Il diritto anarchico dei popoli senza Stato

copertina

Cartaceo 17,10 €

Non è la dea bendata o la spada a simboleggiare il diritto nelle società senza Stato, ma è piuttosto il sicomoro sotto il quale la comunità si riunisce per risolvere consensualmente i conflitti. Lungi dall'essere reliquie del passato, queste forme egualitarie si configurano come comunità giuridiche che rifiutano consapevolmente ogni modello basato sul monopolio della violenza.

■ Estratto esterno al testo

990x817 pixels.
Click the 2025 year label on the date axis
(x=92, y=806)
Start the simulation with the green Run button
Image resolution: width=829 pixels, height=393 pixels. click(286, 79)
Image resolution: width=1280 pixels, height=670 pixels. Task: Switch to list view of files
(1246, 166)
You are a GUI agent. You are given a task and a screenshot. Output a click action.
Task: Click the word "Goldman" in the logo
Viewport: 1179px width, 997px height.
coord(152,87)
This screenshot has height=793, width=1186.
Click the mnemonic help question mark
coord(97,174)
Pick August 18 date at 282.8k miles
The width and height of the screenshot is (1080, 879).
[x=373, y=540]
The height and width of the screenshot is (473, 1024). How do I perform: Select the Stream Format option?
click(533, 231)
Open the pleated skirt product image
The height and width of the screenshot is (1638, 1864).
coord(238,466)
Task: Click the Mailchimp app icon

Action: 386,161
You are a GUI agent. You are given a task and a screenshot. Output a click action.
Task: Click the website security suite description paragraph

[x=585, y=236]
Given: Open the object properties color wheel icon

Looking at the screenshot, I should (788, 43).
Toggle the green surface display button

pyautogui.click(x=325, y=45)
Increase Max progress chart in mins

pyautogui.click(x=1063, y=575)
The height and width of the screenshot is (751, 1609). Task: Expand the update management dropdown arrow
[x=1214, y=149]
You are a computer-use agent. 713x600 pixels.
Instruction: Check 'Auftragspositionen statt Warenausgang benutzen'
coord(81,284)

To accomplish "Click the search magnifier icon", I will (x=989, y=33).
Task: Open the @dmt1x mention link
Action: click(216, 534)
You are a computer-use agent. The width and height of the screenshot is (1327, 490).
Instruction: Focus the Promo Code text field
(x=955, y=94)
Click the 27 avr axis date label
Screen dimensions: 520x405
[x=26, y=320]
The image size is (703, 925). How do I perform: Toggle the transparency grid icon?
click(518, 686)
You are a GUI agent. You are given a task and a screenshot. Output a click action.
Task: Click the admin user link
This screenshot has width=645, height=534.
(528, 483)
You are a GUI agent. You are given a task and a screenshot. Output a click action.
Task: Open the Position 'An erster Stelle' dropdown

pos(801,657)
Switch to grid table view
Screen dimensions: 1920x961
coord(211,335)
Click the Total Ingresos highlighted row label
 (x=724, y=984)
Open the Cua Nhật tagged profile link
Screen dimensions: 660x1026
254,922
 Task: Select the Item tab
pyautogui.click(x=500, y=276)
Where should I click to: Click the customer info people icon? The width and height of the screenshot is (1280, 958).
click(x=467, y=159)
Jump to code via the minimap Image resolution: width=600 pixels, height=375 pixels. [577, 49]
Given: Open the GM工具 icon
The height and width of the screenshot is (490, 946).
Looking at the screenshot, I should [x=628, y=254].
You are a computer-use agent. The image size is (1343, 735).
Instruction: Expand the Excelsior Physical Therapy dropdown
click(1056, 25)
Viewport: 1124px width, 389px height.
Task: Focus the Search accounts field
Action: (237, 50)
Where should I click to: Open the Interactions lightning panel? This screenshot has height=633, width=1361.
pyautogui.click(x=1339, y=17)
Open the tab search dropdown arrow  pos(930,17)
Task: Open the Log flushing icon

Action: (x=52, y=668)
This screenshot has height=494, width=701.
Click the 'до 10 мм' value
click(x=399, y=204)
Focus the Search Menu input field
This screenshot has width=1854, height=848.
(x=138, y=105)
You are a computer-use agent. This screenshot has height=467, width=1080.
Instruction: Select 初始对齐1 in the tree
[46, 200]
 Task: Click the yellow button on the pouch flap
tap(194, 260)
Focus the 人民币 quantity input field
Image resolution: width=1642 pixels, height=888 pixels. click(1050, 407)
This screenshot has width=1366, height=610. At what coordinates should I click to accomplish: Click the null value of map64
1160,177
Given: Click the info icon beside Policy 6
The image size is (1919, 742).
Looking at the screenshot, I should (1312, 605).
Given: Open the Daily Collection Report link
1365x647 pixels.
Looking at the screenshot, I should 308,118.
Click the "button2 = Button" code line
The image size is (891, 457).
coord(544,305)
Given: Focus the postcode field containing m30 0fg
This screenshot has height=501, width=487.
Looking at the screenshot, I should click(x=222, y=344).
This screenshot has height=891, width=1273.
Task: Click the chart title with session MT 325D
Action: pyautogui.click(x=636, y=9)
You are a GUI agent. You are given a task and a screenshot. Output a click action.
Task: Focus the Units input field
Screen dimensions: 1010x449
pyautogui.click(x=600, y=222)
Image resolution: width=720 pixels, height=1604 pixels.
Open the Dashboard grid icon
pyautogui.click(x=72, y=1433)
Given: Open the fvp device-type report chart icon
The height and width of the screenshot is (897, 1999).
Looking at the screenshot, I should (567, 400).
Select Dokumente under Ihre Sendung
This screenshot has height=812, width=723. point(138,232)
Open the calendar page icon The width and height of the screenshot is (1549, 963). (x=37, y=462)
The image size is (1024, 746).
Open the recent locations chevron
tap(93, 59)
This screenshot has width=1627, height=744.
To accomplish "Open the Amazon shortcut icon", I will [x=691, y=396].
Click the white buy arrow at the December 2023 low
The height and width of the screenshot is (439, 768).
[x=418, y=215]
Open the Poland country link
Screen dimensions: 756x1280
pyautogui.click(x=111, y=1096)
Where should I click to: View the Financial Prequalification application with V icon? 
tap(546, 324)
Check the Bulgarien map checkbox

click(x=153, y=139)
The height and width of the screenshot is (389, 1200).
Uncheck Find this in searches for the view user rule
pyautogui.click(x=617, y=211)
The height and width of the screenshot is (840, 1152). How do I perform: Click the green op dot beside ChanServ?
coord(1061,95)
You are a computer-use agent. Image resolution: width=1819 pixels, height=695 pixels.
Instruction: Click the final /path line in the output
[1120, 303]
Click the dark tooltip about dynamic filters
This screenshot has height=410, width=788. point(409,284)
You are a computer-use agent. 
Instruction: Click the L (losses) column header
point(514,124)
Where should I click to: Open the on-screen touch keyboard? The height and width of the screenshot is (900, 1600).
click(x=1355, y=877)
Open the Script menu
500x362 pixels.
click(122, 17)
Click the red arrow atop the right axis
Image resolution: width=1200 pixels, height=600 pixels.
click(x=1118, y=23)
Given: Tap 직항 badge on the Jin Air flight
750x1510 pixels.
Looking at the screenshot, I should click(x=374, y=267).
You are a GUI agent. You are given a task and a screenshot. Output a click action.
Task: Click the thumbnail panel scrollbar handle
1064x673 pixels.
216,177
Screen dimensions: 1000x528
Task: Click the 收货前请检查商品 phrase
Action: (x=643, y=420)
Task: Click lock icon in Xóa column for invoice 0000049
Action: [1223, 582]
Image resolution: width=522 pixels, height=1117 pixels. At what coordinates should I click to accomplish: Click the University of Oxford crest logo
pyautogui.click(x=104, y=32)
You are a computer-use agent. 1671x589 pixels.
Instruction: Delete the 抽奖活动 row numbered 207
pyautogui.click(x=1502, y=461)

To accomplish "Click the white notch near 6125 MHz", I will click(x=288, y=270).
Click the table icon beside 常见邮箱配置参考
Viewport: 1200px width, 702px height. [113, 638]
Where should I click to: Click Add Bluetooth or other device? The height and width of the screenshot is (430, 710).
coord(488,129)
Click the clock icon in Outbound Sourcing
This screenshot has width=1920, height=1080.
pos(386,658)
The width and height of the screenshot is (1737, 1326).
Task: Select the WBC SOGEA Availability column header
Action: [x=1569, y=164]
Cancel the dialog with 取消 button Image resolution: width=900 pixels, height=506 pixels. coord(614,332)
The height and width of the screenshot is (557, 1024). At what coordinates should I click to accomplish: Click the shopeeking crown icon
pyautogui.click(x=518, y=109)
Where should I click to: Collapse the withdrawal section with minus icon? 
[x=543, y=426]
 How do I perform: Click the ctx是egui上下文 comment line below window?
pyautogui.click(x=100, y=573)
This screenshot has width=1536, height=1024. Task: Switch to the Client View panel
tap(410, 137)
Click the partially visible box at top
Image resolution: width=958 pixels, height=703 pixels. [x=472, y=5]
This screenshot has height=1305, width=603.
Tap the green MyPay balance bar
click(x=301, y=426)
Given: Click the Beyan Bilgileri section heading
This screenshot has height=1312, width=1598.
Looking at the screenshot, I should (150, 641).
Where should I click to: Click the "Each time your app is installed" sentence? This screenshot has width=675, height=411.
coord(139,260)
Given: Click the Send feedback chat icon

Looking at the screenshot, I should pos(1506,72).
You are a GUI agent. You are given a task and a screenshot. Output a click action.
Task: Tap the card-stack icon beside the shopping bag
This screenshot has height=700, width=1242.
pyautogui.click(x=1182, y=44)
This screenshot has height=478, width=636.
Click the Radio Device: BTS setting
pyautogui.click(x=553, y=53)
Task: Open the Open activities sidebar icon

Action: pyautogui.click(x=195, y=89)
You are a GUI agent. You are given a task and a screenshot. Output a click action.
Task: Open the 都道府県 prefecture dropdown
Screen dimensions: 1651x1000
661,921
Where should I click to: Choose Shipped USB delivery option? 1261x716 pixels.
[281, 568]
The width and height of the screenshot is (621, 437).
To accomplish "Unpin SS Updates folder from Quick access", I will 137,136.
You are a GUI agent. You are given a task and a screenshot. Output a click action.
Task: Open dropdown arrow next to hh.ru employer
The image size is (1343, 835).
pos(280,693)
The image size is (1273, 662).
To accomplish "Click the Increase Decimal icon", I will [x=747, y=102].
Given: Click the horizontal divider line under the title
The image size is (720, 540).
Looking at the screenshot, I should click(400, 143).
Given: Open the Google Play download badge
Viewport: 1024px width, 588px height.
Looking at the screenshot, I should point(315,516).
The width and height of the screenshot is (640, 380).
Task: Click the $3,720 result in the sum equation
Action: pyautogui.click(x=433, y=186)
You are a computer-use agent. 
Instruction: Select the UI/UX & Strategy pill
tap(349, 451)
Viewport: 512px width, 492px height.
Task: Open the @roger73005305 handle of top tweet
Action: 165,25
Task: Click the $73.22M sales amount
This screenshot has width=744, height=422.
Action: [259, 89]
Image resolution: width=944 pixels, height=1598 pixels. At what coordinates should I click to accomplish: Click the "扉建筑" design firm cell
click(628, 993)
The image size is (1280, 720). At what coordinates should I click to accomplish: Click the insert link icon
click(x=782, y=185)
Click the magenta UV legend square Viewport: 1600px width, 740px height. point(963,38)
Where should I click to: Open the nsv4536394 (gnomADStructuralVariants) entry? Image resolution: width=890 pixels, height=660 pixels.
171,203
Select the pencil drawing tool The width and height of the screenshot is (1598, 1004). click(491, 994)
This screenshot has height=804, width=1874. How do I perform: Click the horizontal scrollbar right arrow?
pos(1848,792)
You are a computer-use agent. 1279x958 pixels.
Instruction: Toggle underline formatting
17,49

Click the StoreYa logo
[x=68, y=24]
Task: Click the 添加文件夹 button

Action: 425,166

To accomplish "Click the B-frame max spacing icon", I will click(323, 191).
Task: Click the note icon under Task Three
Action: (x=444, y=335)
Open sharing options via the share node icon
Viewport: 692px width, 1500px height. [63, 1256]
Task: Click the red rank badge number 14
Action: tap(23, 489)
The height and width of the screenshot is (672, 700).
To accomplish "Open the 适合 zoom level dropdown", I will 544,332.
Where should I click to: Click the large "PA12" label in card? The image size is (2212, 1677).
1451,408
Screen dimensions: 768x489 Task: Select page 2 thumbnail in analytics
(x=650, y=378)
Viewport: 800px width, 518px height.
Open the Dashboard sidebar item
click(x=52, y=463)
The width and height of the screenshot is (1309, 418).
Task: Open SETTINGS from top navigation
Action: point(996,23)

Se il pensiero giuridico occidentale è spesso considerato quello più avanzato e oggettivo, lo studio di Amborn mostra invece come siano esistite e tuttora esistano concezioni e pratiche estranee alla predominante logica statuale. A partire dalle sue ricerche sul campo nel Corno d'Africa, Amborn esamina la concezione giuridica egualitaria delle società policefale, evidenziando come la loro priorità non sia punire il crimine ma ricomporre la pace sociale. Ed è grazie alla consapevole ricerca del consenso che queste comunità giuridiche arrivano a decisioni riconosciute da tutte le parti e dunque attuate anche in assenza di un potere centrale coercitivo. Spesso liquidate come «Stati falliti», queste società sono al contrario sistemi viventi capaci di auto-regolamentarsi al di fuori dell'immaginario statuale e del principio gerarchico che lo informa. E se è indubbio che queste modalità non possono essere meccanicamente applicate alla nostra società, esse possono però aprire nuove prospettive per una concezione giuridica che esca dai tribunali e torni nel corpo sociale.